Menschen sind keine Mäuse

Mit den Worten «Menschen sind keine Mäuse» kritisierte Daniel ungerechtfertigte Schlussfolgerungen aus Tierexperimenten, die dann in der öffentlichen Wahrnehmung vielfach zu scheinbaren Widersprüchen führen. Sie illustrierte das an einem wissenschaftsgeschichtlichen Beispiel: Wie kein anderes Kohlenhydrat hat Fruktose über die letzten zwei Dekaden einen Wandel von «gut» zu «schlecht» erfahren. Noch vor Jahren wurde Fruktose wegen seiner geringen Insulinwirksamkeit Diabetikern als Ersatz von Glukose/Saccharose empfohlen. Doch mittlerweile ist Fruktose noch schlechter angesehen als Saccharose. Das beruht jedoch vor allem auf tierexperimentellen Befunden zur Umwandlung von Fruktose in der Leber zu Fettsäuren – mit der Folge, dass eine Fettleber entstehen kann. Jedoch ist die Evidenz für eine solche «Hepatotoxizität» (Schädigung der Leber) der Fruktose begrenzt und erschließt sich eben vorwiegend aus Studien an Nagern. Die Synthese von Lipiden aus Fruktose (und Glukose) in der Leber von Menschen hängt jedoch vor allem vom jeweiligen Füllungszustand der Glykogenspeicher in der Leber ab – und ist somit humanmedizinisch individuell zu betrachten.

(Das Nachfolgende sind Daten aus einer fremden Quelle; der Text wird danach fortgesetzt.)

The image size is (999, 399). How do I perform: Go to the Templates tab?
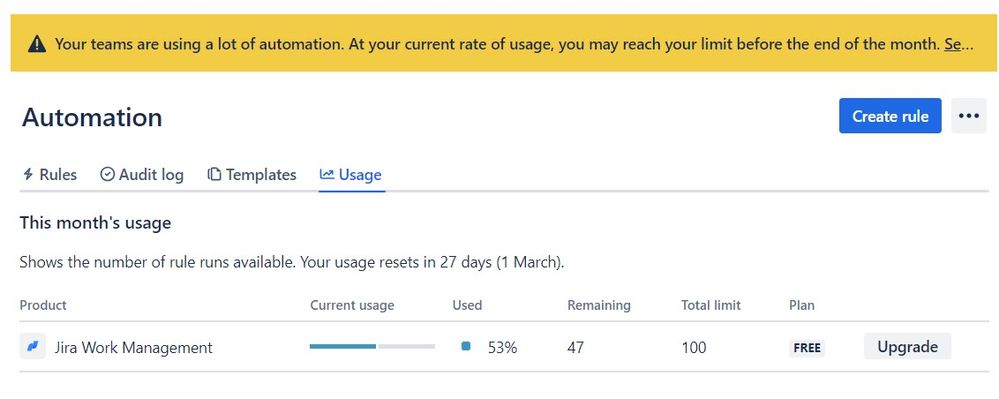pos(252,175)
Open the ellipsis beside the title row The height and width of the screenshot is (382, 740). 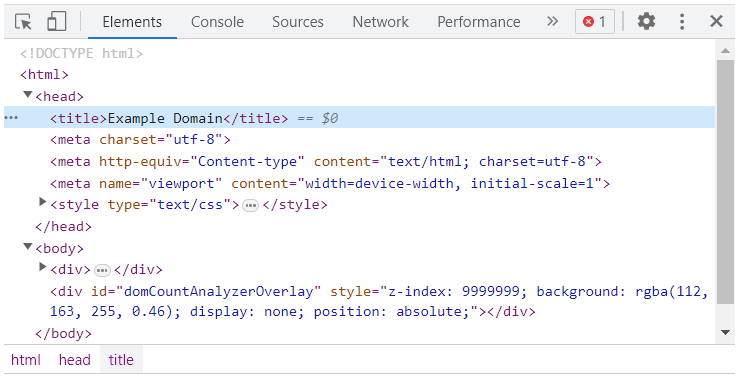[11, 118]
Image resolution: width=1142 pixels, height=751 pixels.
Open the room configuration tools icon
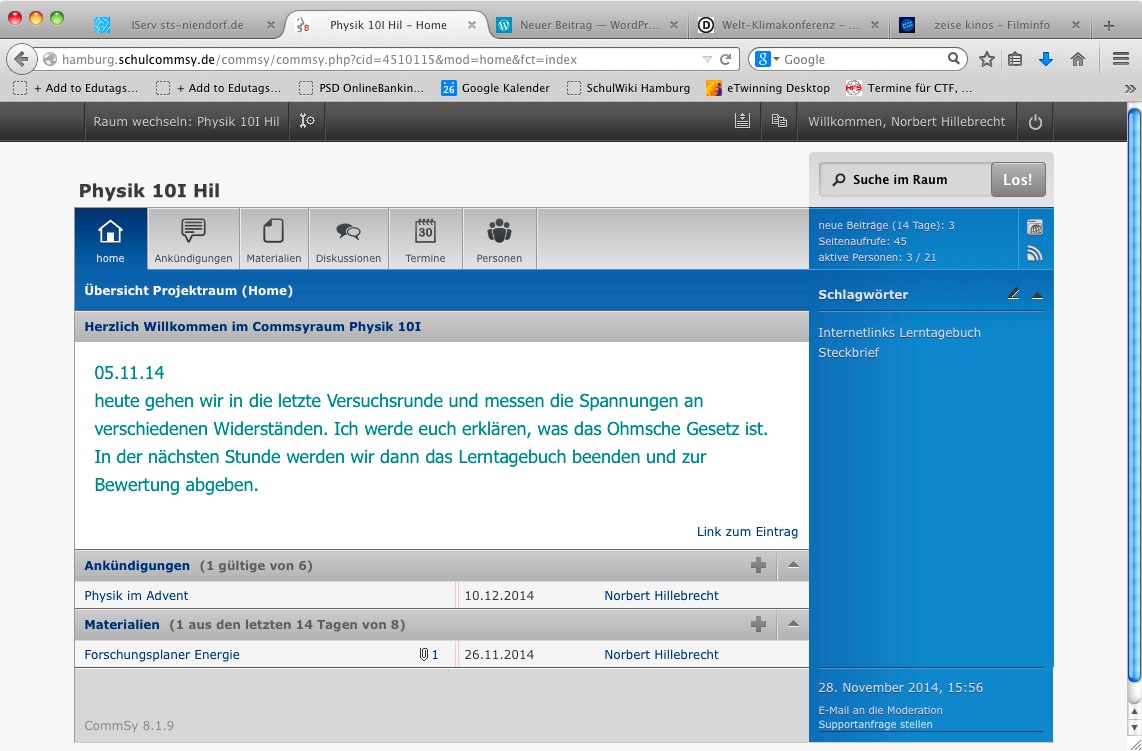(x=307, y=122)
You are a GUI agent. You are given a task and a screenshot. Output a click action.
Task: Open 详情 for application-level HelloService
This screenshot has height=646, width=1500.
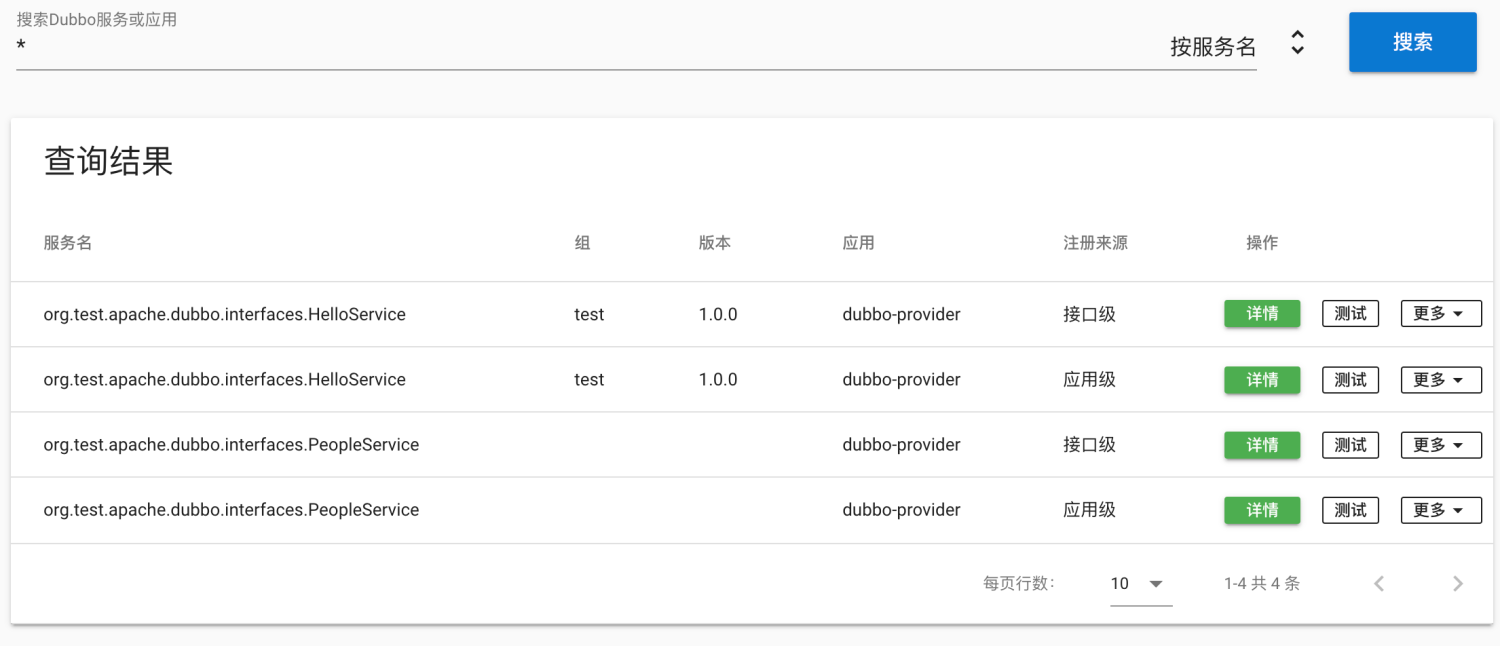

Daniel dokumentierte den aktuellen Wissensstand zu «Zuckerrisiken» mit Meta-Analysen von Humanstudien: Bei isokalorischer Nahrungszufuhr (bedarfsgerecht in Bezug auf Kalorien) sind Zusammenhänge zwischen Zuckerkonsum und gesundheitlichen Risikofaktoren, besonders Diabetes mellitus Typ II, ausgesprochen schwach – wenngleich stets zu berücksichtigen sei, dass «Korrelation nicht Kausalität bedeute», wie Daniel betonte.

Neue Zuckeralternativen

Einhergehend mit der zunehmenden Popularität des Mikrobioms rücken auch die fermentierbaren Kohlenhydrate erneut ins Blickfeld des Interesses: Dazu zählen vor allem der Ballaststoff Inulin sowie Fruktose- respektive Galaktose-Oligosaccharide (FOS respektive GOS), wie sie natürlicherweise in der Muttermilch vorkommen. Waren es in der Vergangenheit zunächst ihre Wirkungen auf Stuhlfrequenz und -konsistenz, rücken nun Befunde in den Mittelpunkt, die einen positiven Einfluss auf die Darmbakterienbesiedlung versprechen – aber häufig leider auch nicht mehr. Fazit der Ernährungswissenschaftlerin zu diesen «guten» Kohlenhydraten: «Fermentierbare Substrate wie Inulin, FOS und GOS üben marginale Effekte auf das Mikrobiom aus und beeinflussen nur die Bifidobakterien signifikant.»

Ein Süßungsmittel, das wie Zucker schmeckt, aber kein Dickmacher ist – danach wird schon lange gesucht. Seit kurzem gibt es einen neuen Anwärter: Das Monosaccharid Allulose, chemisch auch als «Psicose» bezeichnet, mit nur 0,2 Kilokalorien pro Gramm. Allulose wird nur in geringem Umfang verstoffwechselt und zu 70 Prozent über den Urin ausgeschieden. Damit ist es aus Daniels ernährungswissenschaftlicher Sicht «ohne nennenswerten Energiegehalt bei guter Süßkraft ein interessantes Substitut für Saccharose.»

Personalisierte Ernährungsmedizin

Für einen «personalisierten Blick» auf den Menschen als Individuum plädierte Professor Christian Sina vom Universitätsklinikum Schleswig-Holstein (Lübeck). Der Ernährungsmediziner begründete dies unter anderem mit Ergebnissen aus seinem «Citizen Science Program». Die individuellen Blutzuckerreaktionen variieren nicht nur auf der Tageszeitschiene, sondern unterscheiden sich auch deutlich danach, in welcher Form die Kohlenhydrate von den Probanden als Zuckergabe in Testmahlzeiten eingenommen werden: Die Stärke der Gewebeblutzuckerreaktion folgt dabei keineswegs ausschließlich dem klassischen Schema Glukose versus Vollkornbrot.

Vielmehr zeigt sich eine hochgradig-individuelle Variabilität mit enormen Streubreiten bei jeder der ganz unterschiedlich zubereiteten Kohlenhydratgaben – unabhängig von deren jeweiligem Glykämischen Index, zum Beispiel als Obst, Haferflockenmüsli, Kürbiskernbrötchen, Schokokeks, Cappuccino oder Traubenzucker. «Kohlenhydrate in der Nahrung sind ein signifikanter, aber ungenügender Indikator für die Blutzuckerreaktion. Ein maschineller Lern-Algorithmus sagt die persönliche Blutzucker-Antwort genauer voraus», schlussfolgerte Sina. Er favorisiert deshalb eine «personalisierte Ernährung» unter Nutzung zukunftsweisenden Datenmanagements und künstlicher Intelligenz in Diagnostik, Therapie und Prävention: «Die Etablierung von «nutri-types» wird uns eine Adaptation an individuelle Lebensmittelpräferenzen erlauben, anstatt Ernährungsgewohnheiten komplett verändern zu müssen.»